# PROVIDED ENTRIES:
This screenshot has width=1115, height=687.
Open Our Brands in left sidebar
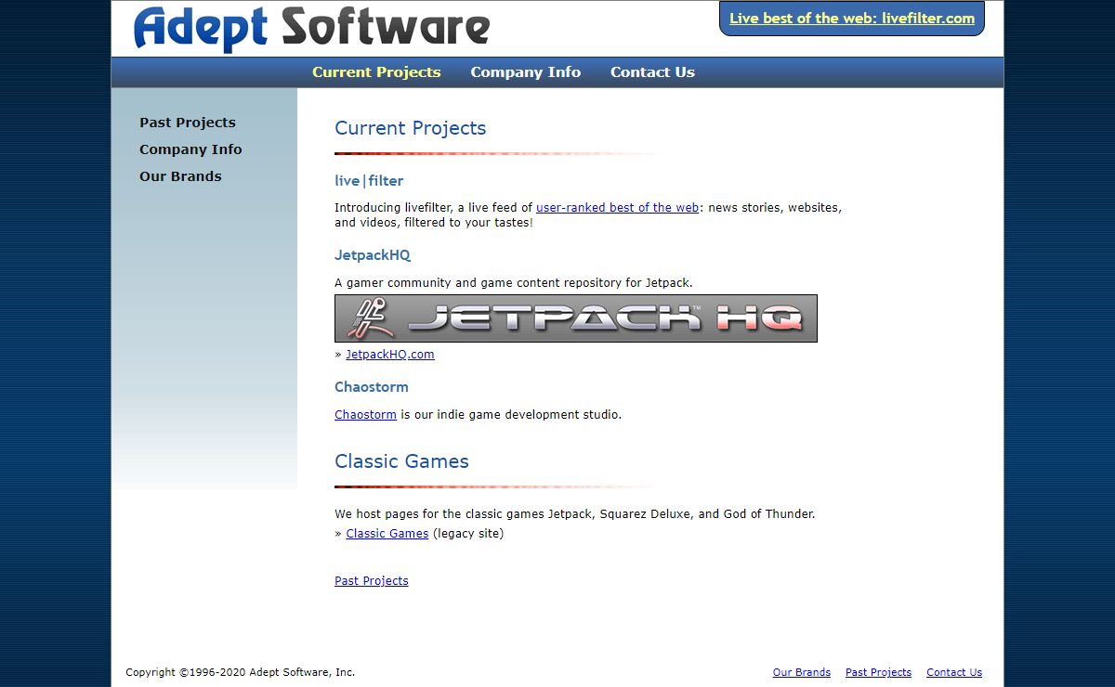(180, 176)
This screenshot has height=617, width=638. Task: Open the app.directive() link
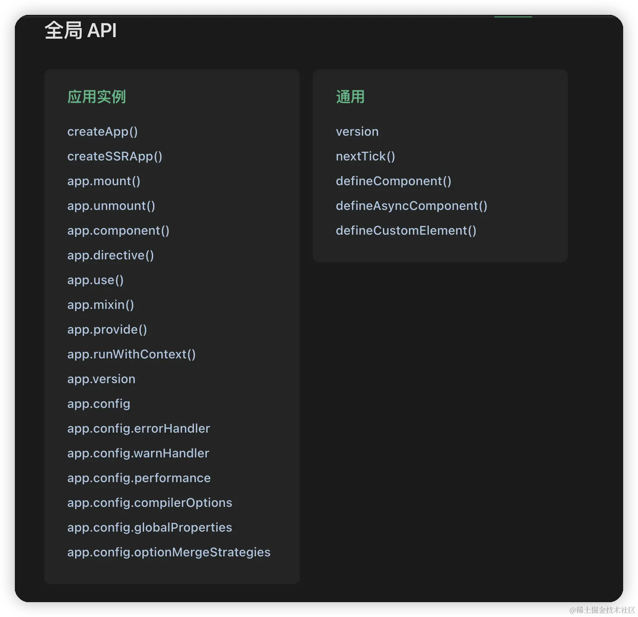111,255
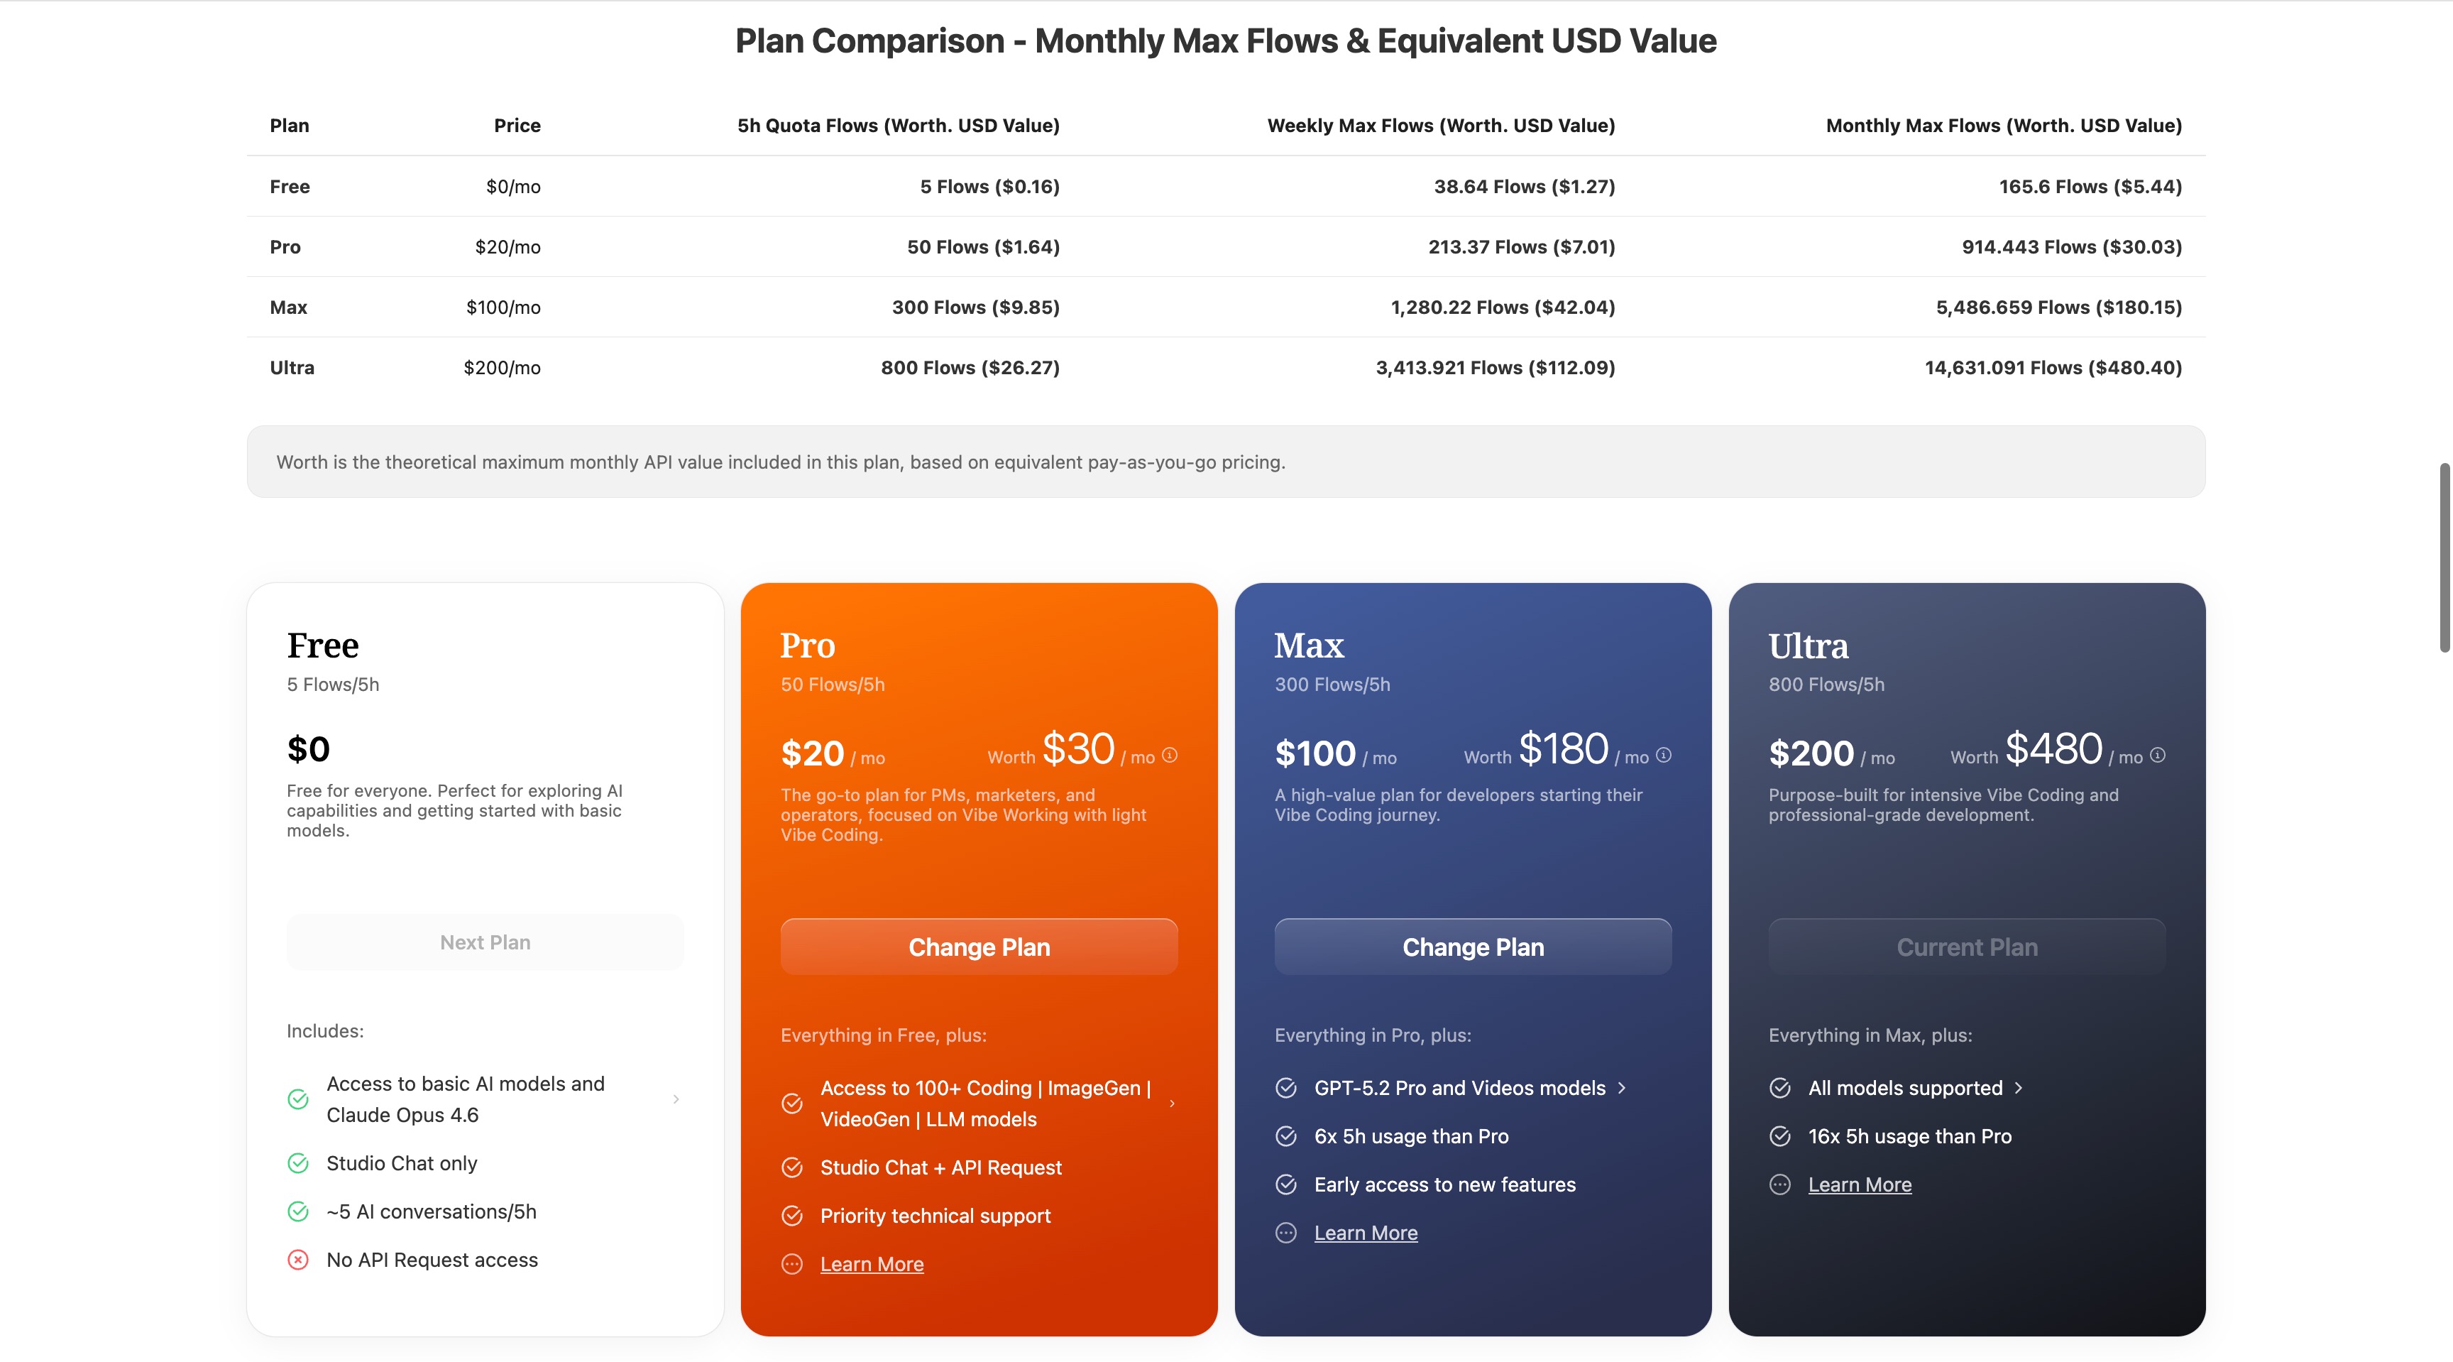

# TASK REQUIREMENTS:
Once the pictures are set aside, output all of the data above verbatim.

# TASK RESULT:
This screenshot has width=1115, height=687.
Open Our Brands in left sidebar
(180, 176)
This screenshot has height=617, width=638. Task: Open the app.directive() link
111,255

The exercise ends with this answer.